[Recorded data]

··········

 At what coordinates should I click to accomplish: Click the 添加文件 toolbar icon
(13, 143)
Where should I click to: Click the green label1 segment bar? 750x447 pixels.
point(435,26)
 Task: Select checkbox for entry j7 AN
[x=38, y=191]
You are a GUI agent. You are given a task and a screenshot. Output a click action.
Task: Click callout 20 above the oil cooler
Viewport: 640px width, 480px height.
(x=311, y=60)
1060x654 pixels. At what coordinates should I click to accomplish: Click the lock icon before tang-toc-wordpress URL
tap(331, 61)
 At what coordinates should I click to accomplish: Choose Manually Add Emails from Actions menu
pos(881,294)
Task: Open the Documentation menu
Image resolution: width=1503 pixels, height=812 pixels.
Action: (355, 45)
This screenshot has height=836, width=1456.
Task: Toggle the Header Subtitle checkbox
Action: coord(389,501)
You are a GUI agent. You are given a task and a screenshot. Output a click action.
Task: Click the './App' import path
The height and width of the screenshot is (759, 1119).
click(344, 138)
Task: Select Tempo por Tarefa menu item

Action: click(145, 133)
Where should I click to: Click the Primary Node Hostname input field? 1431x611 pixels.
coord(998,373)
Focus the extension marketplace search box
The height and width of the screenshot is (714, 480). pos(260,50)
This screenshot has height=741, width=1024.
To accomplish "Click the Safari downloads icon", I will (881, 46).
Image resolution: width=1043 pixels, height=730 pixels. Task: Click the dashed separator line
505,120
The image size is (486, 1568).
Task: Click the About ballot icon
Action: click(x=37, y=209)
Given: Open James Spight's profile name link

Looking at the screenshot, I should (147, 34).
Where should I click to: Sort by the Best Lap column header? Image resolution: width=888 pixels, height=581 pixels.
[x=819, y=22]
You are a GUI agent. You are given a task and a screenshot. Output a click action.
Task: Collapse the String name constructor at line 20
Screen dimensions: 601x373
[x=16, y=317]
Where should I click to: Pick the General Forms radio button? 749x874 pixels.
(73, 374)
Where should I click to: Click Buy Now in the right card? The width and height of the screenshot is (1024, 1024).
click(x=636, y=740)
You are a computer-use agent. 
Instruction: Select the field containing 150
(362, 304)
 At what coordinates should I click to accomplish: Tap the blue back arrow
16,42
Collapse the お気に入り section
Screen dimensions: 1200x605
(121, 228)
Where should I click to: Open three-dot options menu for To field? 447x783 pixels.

··········

- **EXERCISE**:
All of the entries above should be output exactly as they are.

- **YOUR RESPONSE**:
 At what coordinates should I click to accomplish: Click the 添加文件 toolbar icon
(13, 143)
Where should I click to: Click the green label1 segment bar? 750x447 pixels.
point(435,26)
 Task: Select checkbox for entry j7 AN
[x=38, y=191]
You are a GUI agent. You are given a task and a screenshot. Output a click action.
Task: Click callout 20 above the oil cooler
Viewport: 640px width, 480px height.
(x=311, y=60)
1060x654 pixels. At what coordinates should I click to accomplish: Click the lock icon before tang-toc-wordpress URL
tap(331, 61)
 At what coordinates should I click to accomplish: Choose Manually Add Emails from Actions menu
pos(881,294)
Task: Open the Documentation menu
Image resolution: width=1503 pixels, height=812 pixels.
Action: (355, 45)
This screenshot has height=836, width=1456.
Task: Toggle the Header Subtitle checkbox
Action: coord(389,501)
You are a GUI agent. You are given a task and a screenshot. Output a click action.
Task: Click the './App' import path
The height and width of the screenshot is (759, 1119).
click(344, 138)
Task: Select Tempo por Tarefa menu item

Action: click(145, 133)
Where should I click to: Click the Primary Node Hostname input field? 1431x611 pixels.
coord(998,373)
Focus the extension marketplace search box
The height and width of the screenshot is (714, 480). pos(260,50)
This screenshot has height=741, width=1024.
To accomplish "Click the Safari downloads icon", I will (881, 46).
Image resolution: width=1043 pixels, height=730 pixels. Task: Click the dashed separator line
505,120
The image size is (486, 1568).
Task: Click the About ballot icon
Action: click(x=37, y=209)
Given: Open James Spight's profile name link

Looking at the screenshot, I should (147, 34).
Where should I click to: Sort by the Best Lap column header? Image resolution: width=888 pixels, height=581 pixels.
[x=819, y=22]
You are a GUI agent. You are given a task and a screenshot. Output a click action.
Task: Collapse the String name constructor at line 20
Screen dimensions: 601x373
[x=16, y=317]
Where should I click to: Pick the General Forms radio button? 749x874 pixels.
(73, 374)
Where should I click to: Click Buy Now in the right card? The width and height of the screenshot is (1024, 1024).
click(x=636, y=740)
You are a computer-use agent. 
Instruction: Select the field containing 150
(362, 304)
 At what coordinates should I click to accomplish: Tap the blue back arrow
16,42
Collapse the お気に入り section
Screen dimensions: 1200x605
(121, 228)
Where should I click to: Open three-dot options menu for To field? 447x783 pixels.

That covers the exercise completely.